──────── Exercise materials
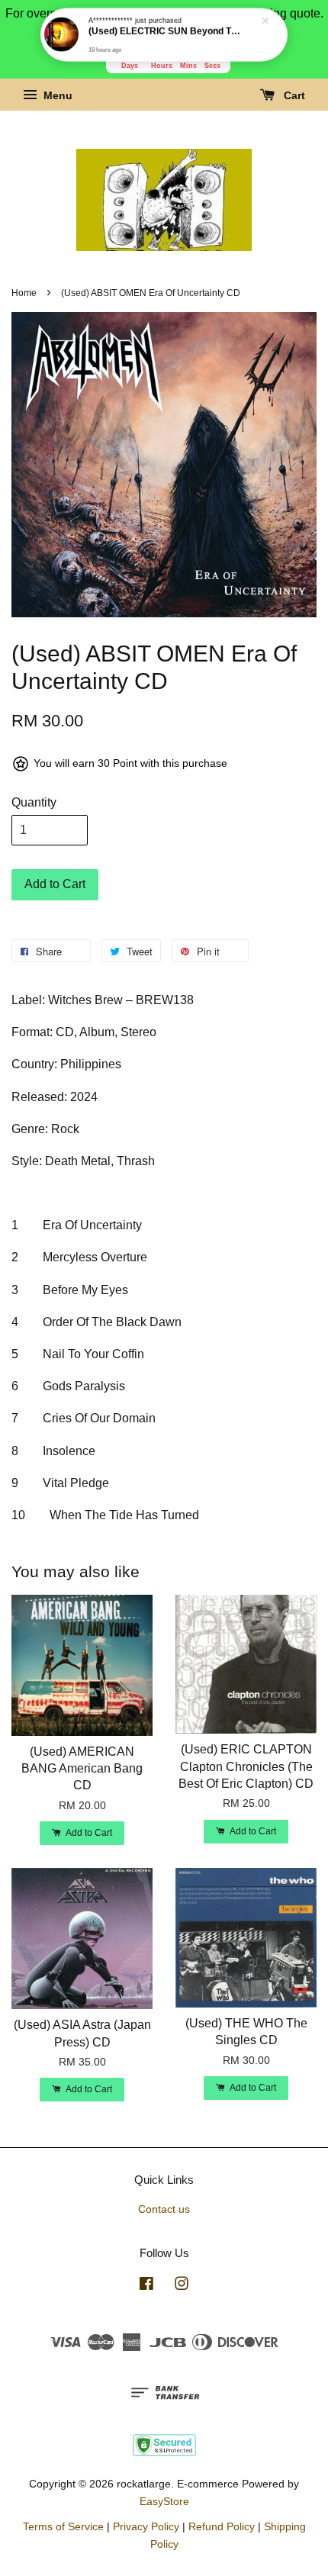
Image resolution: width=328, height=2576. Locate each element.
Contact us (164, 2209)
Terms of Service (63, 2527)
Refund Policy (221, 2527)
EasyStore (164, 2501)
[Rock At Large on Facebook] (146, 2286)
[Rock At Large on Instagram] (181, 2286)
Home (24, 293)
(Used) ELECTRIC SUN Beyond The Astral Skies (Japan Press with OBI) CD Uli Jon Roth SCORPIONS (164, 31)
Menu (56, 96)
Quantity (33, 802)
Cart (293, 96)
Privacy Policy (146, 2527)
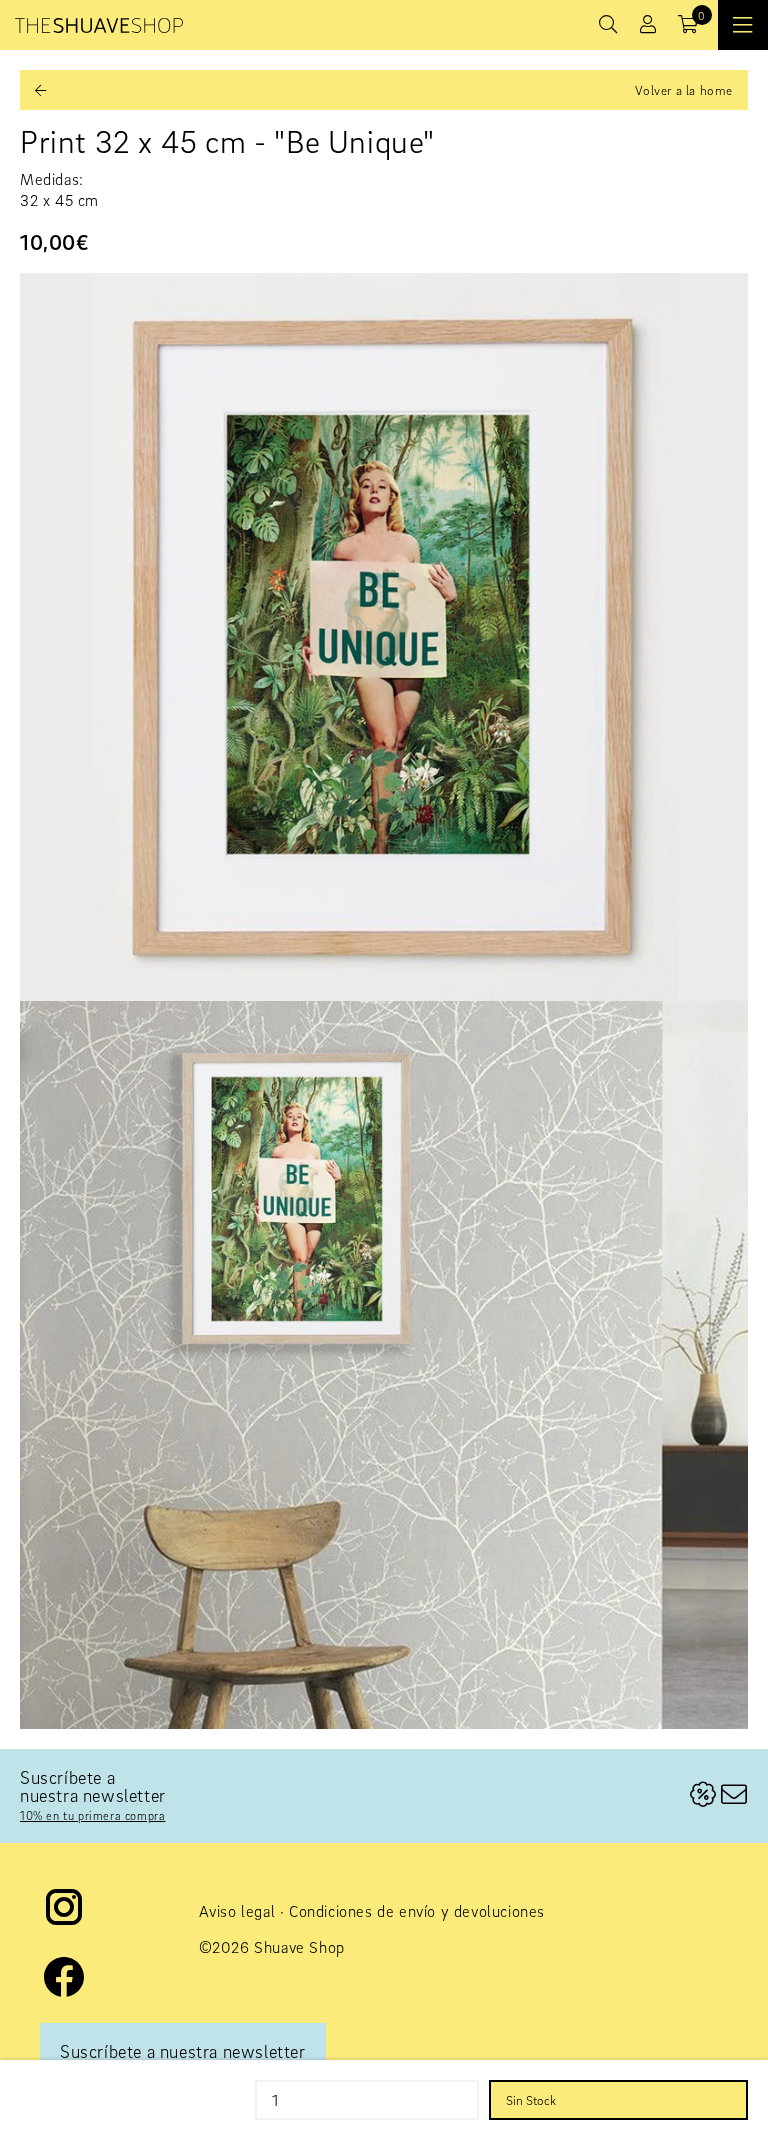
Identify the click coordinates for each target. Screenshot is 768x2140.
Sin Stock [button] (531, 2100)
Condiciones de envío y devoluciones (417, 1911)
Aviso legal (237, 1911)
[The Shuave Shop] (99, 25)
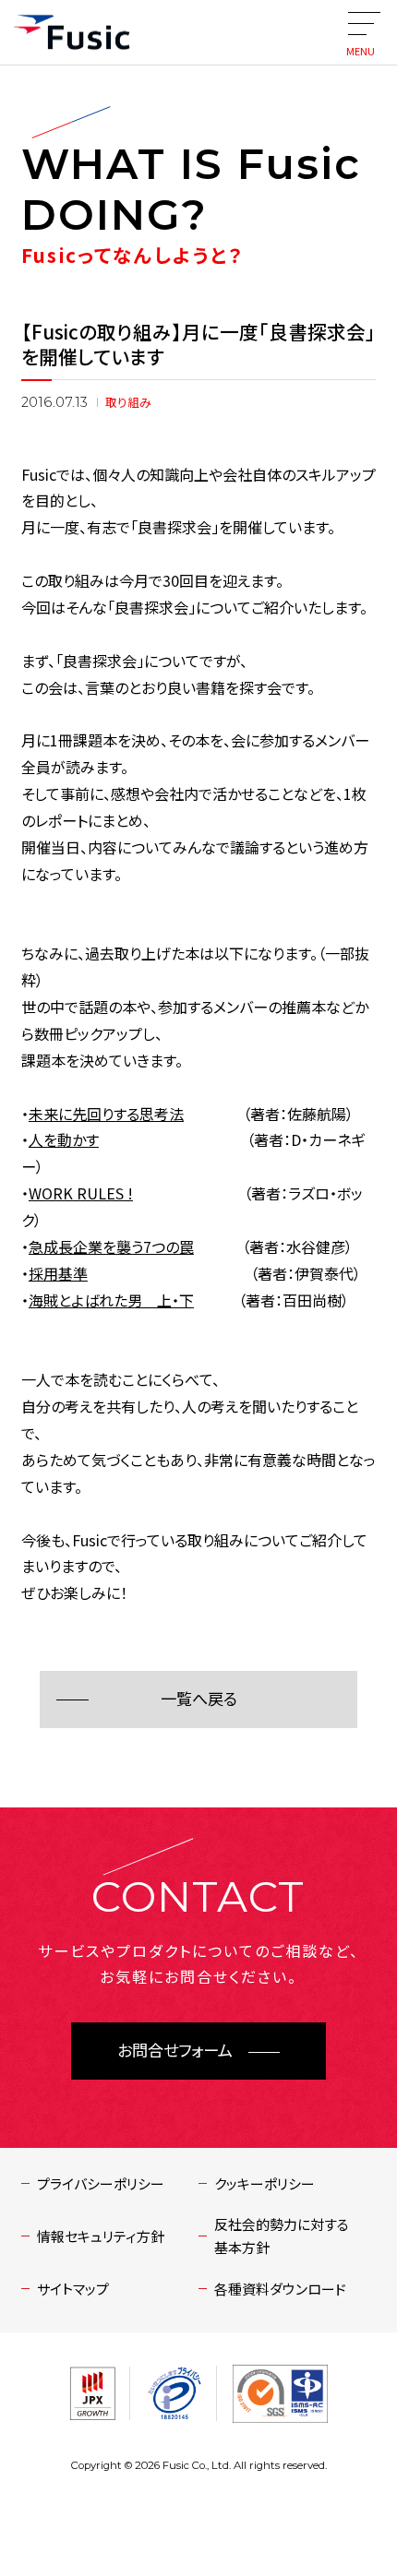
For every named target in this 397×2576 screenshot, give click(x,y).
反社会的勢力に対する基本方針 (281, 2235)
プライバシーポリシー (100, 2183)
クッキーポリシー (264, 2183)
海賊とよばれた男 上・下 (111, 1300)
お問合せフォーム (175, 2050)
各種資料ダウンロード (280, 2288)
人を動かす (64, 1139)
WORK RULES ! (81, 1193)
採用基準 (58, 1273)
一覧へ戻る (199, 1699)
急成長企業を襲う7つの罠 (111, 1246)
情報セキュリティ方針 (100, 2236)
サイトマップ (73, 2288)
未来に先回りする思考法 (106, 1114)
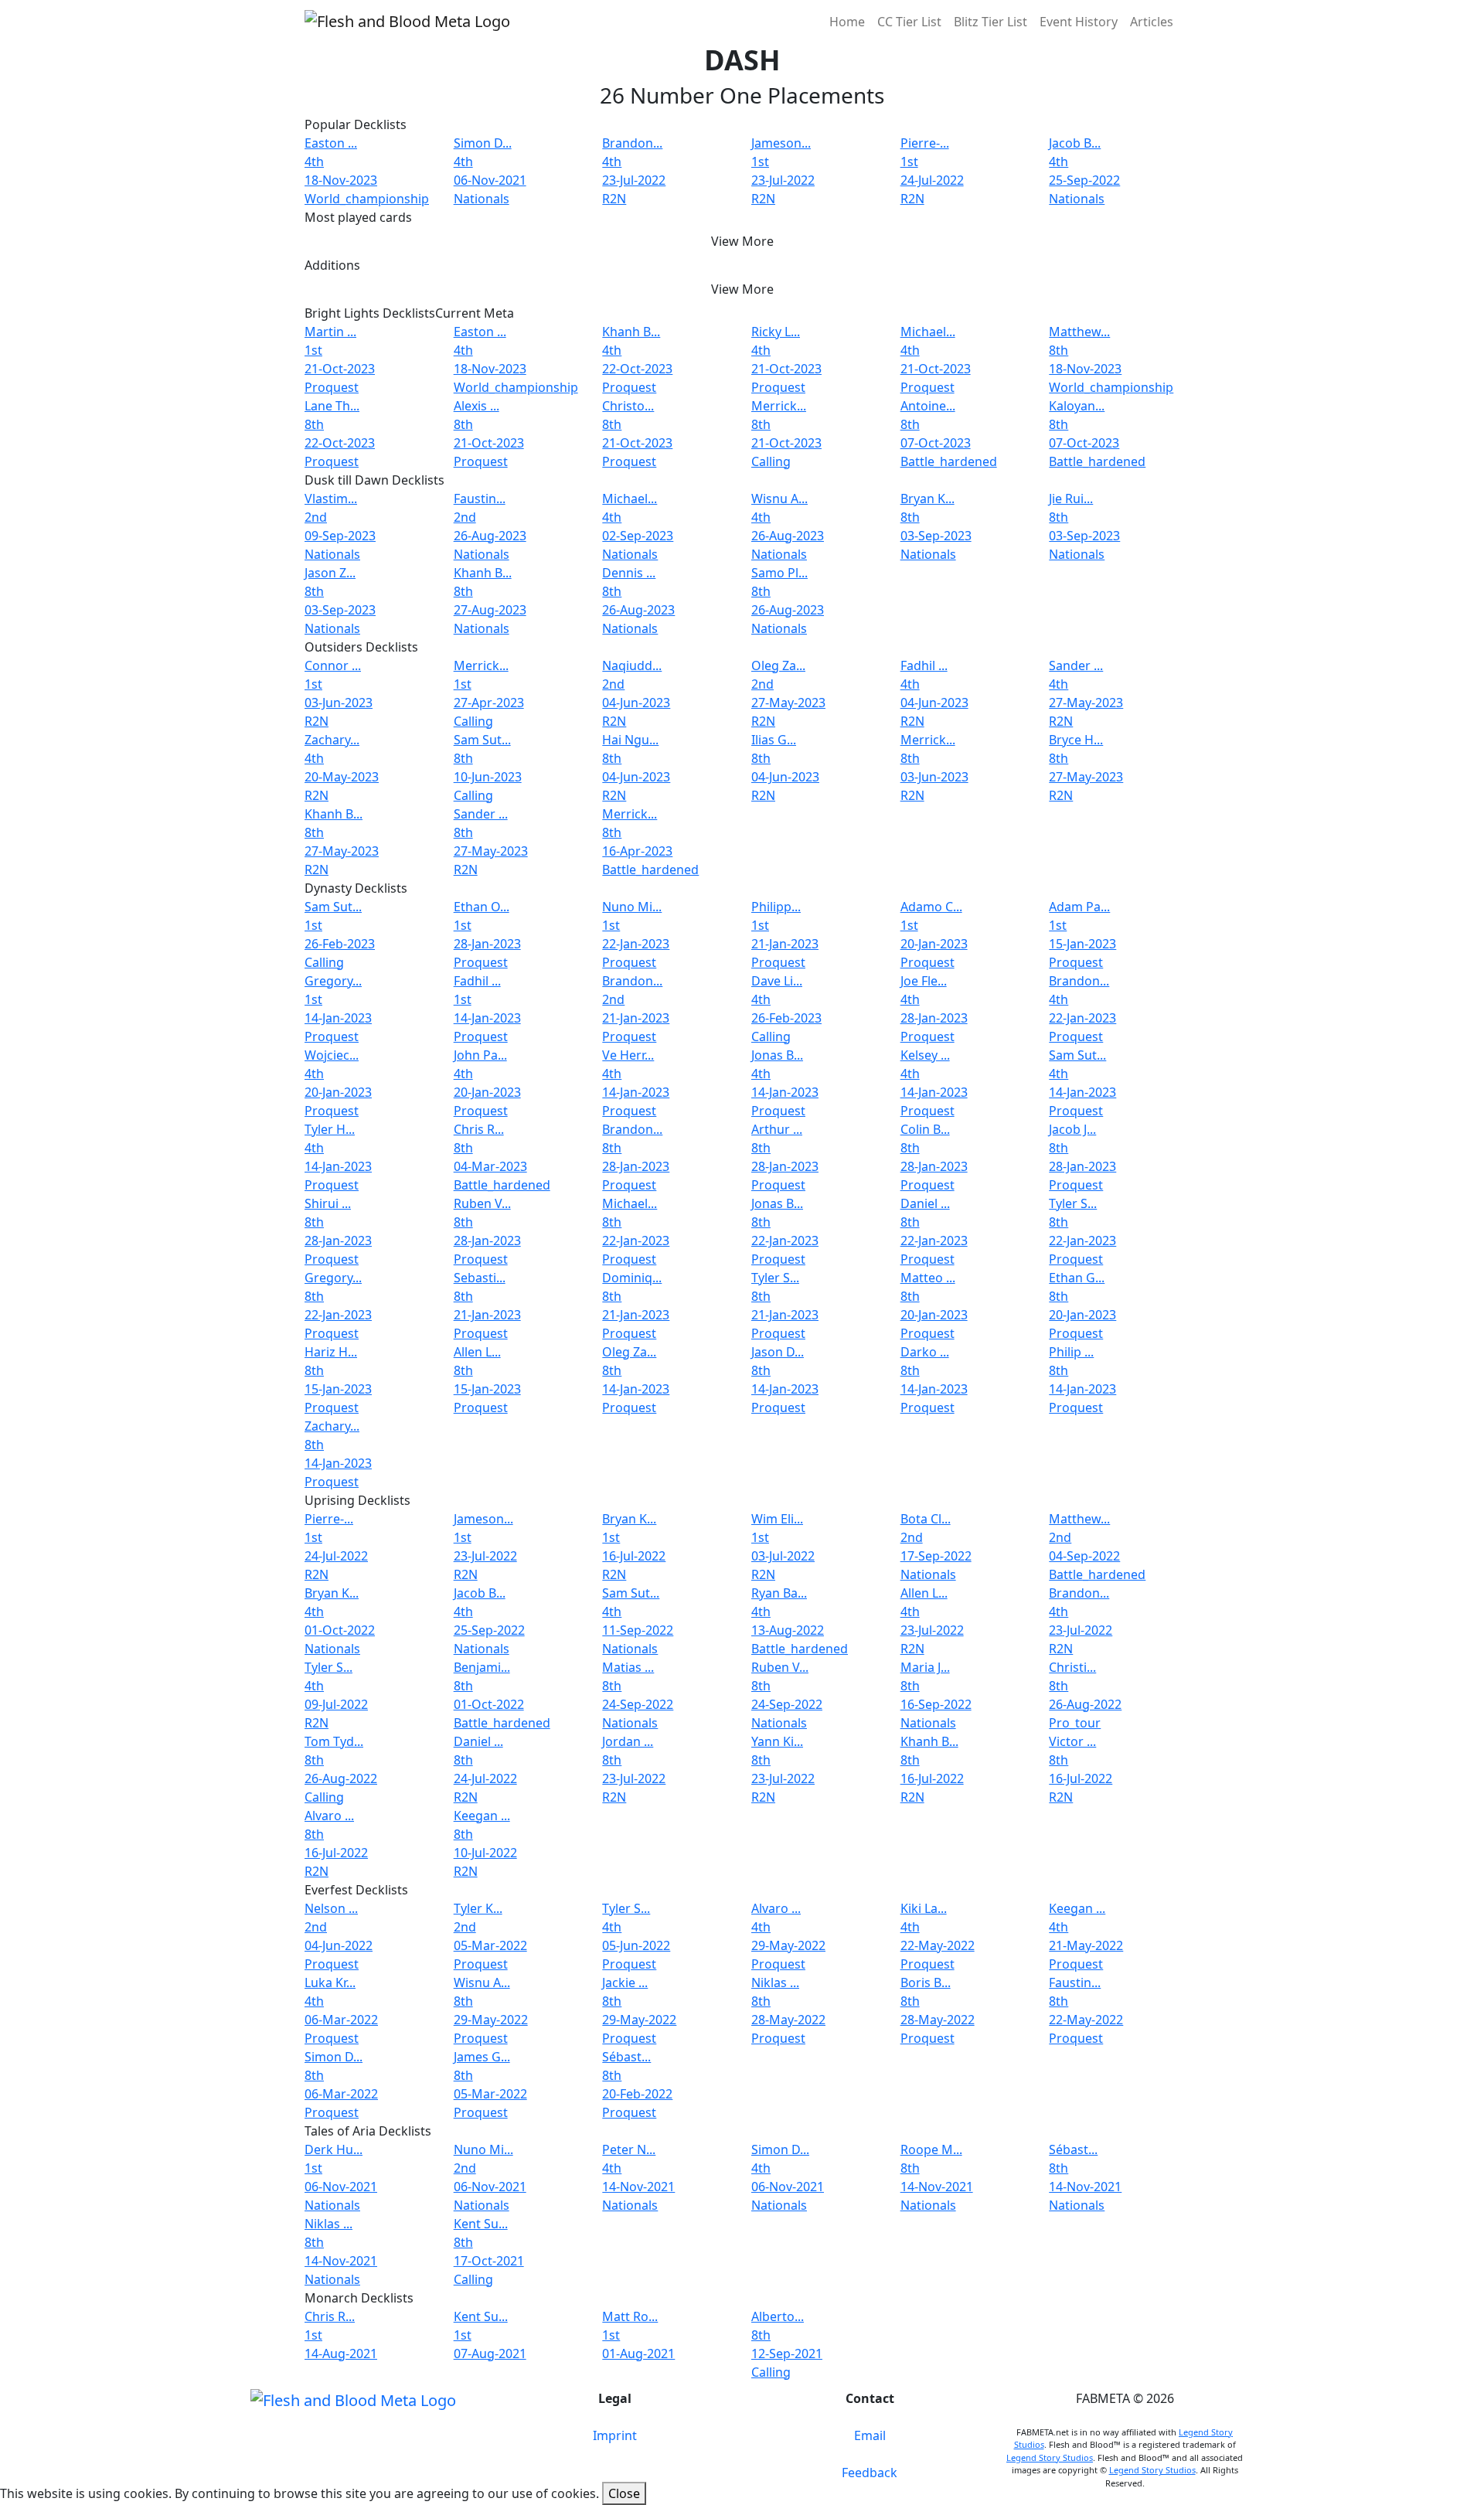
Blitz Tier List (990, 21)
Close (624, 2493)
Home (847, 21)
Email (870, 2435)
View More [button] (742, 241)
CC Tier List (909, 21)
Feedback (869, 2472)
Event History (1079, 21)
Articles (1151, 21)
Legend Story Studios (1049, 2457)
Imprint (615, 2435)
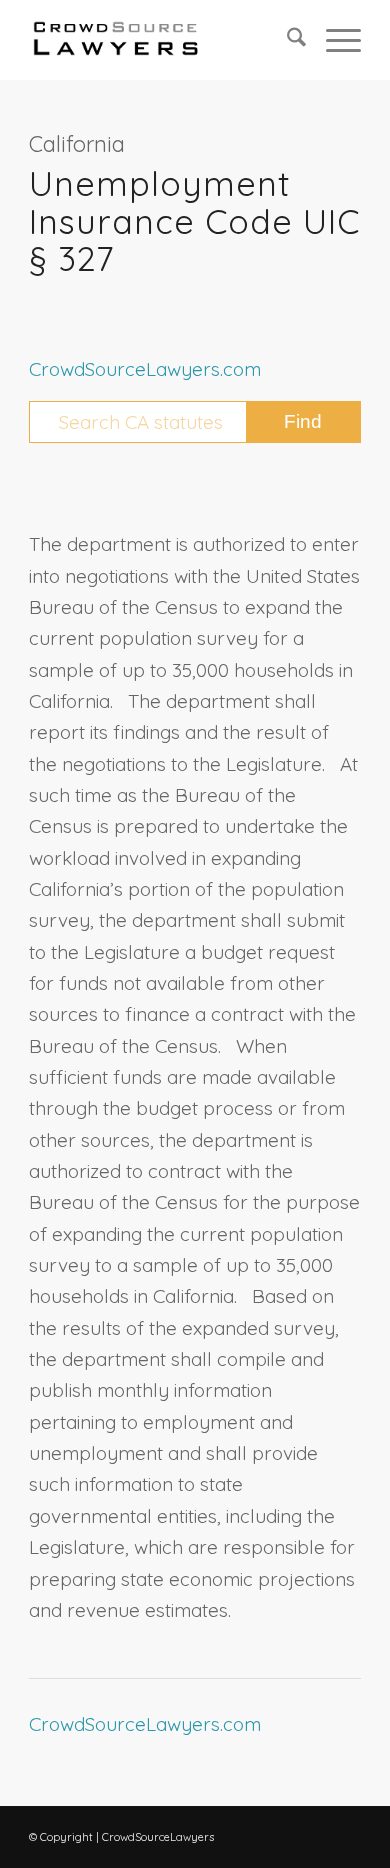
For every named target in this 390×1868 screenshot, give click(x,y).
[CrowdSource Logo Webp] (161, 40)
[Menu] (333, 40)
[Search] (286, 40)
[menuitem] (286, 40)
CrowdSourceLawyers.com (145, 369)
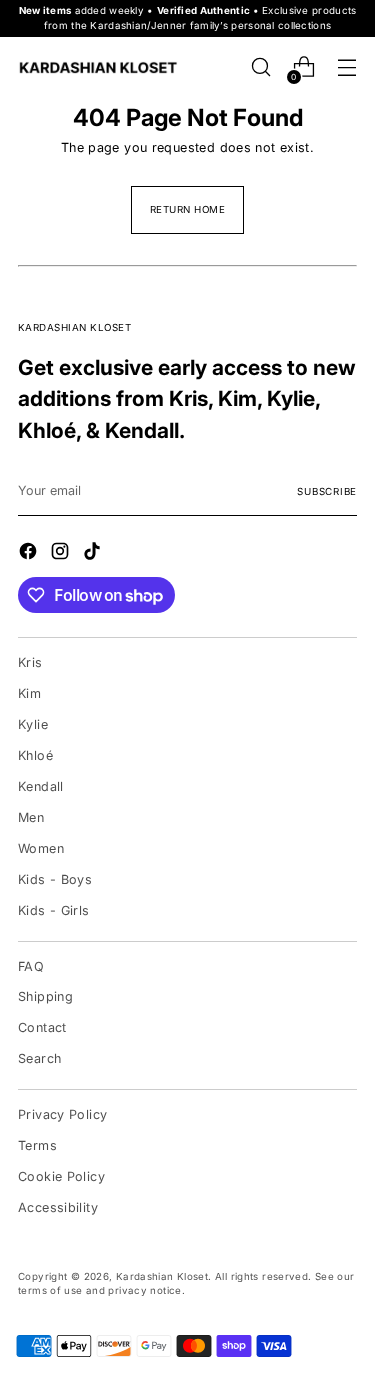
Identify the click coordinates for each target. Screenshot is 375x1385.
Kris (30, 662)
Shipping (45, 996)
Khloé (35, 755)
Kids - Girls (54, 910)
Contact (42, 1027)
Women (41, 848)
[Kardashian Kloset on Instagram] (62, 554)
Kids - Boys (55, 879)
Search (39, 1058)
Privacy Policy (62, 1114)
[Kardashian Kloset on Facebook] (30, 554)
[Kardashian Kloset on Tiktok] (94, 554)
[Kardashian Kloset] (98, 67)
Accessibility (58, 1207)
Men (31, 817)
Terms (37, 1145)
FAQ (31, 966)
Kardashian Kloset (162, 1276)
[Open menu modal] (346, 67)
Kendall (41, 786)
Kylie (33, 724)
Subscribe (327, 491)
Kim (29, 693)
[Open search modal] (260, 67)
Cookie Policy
────────────────
[The problem] Please return the records above exactly as written, dropping every picture.

[Completed exercise]
Image resolution: width=328, height=2576. Locate each element.
Contact us (164, 2209)
Terms of Service (63, 2527)
Refund Policy (221, 2527)
EasyStore (164, 2501)
[Rock At Large on Facebook] (146, 2286)
[Rock At Large on Instagram] (181, 2286)
Home (24, 293)
(Used) ELECTRIC SUN Beyond The Astral Skies (Japan Press with OBI) CD Uli Jon Roth SCORPIONS (164, 31)
Menu (56, 96)
Quantity (33, 802)
Cart (293, 96)
Privacy Policy (146, 2527)
Identify the click coordinates for each target. Screenshot is 768x2140.
Sin Stock [button] (531, 2100)
Condiciones de envío y devoluciones (417, 1911)
Aviso legal (237, 1911)
[The Shuave Shop] (99, 25)
For every named target in this 397×2576 screenshot, give click(x,y).
反社会的勢力に対する基本方針 (281, 2235)
プライバシーポリシー (100, 2183)
クッキーポリシー (264, 2183)
海賊とよばれた男 上・下 (111, 1300)
お問合せフォーム (175, 2050)
各種資料ダウンロード (280, 2288)
人を動かす (64, 1139)
WORK RULES ! (81, 1193)
採用基準 (58, 1273)
一覧へ戻る (199, 1699)
急成長企業を襲う7つの罠 (111, 1246)
情報セキュリティ方針 (100, 2236)
サイトマップ (73, 2288)
未来に先回りする思考法 (106, 1114)
Blitz Tier List (990, 21)
Close (624, 2493)
Home (847, 21)
Email (870, 2435)
View More [button] (742, 241)
CC Tier List (909, 21)
Feedback (869, 2472)
Event History (1079, 21)
Articles (1151, 21)
Legend Story Studios (1049, 2457)
Imprint (615, 2435)
For every named target in this 390×1868 screenshot, give click(x,y).
[CrowdSource Logo Webp] (161, 40)
[Menu] (333, 40)
[Search] (286, 40)
[menuitem] (286, 40)
CrowdSourceLawyers.com (145, 369)
Identify the click coordinates for each target. Screenshot is 375x1385.
Kris (30, 662)
Shipping (45, 996)
Khloé (35, 755)
Kids - Girls (54, 910)
Contact (42, 1027)
Women (41, 848)
[Kardashian Kloset on Instagram] (62, 554)
Kids - Boys (55, 879)
Search (39, 1058)
Privacy Policy (62, 1114)
[Kardashian Kloset on Facebook] (30, 554)
[Kardashian Kloset on Tiktok] (94, 554)
[Kardashian Kloset] (98, 67)
Accessibility (58, 1207)
Men (31, 817)
Terms (37, 1145)
FAQ (31, 966)
Kardashian Kloset (162, 1276)
[Open menu modal] (346, 67)
Kendall (41, 786)
Kylie (33, 724)
Subscribe (327, 491)
Kim (29, 693)
[Open search modal] (260, 67)
Cookie Policy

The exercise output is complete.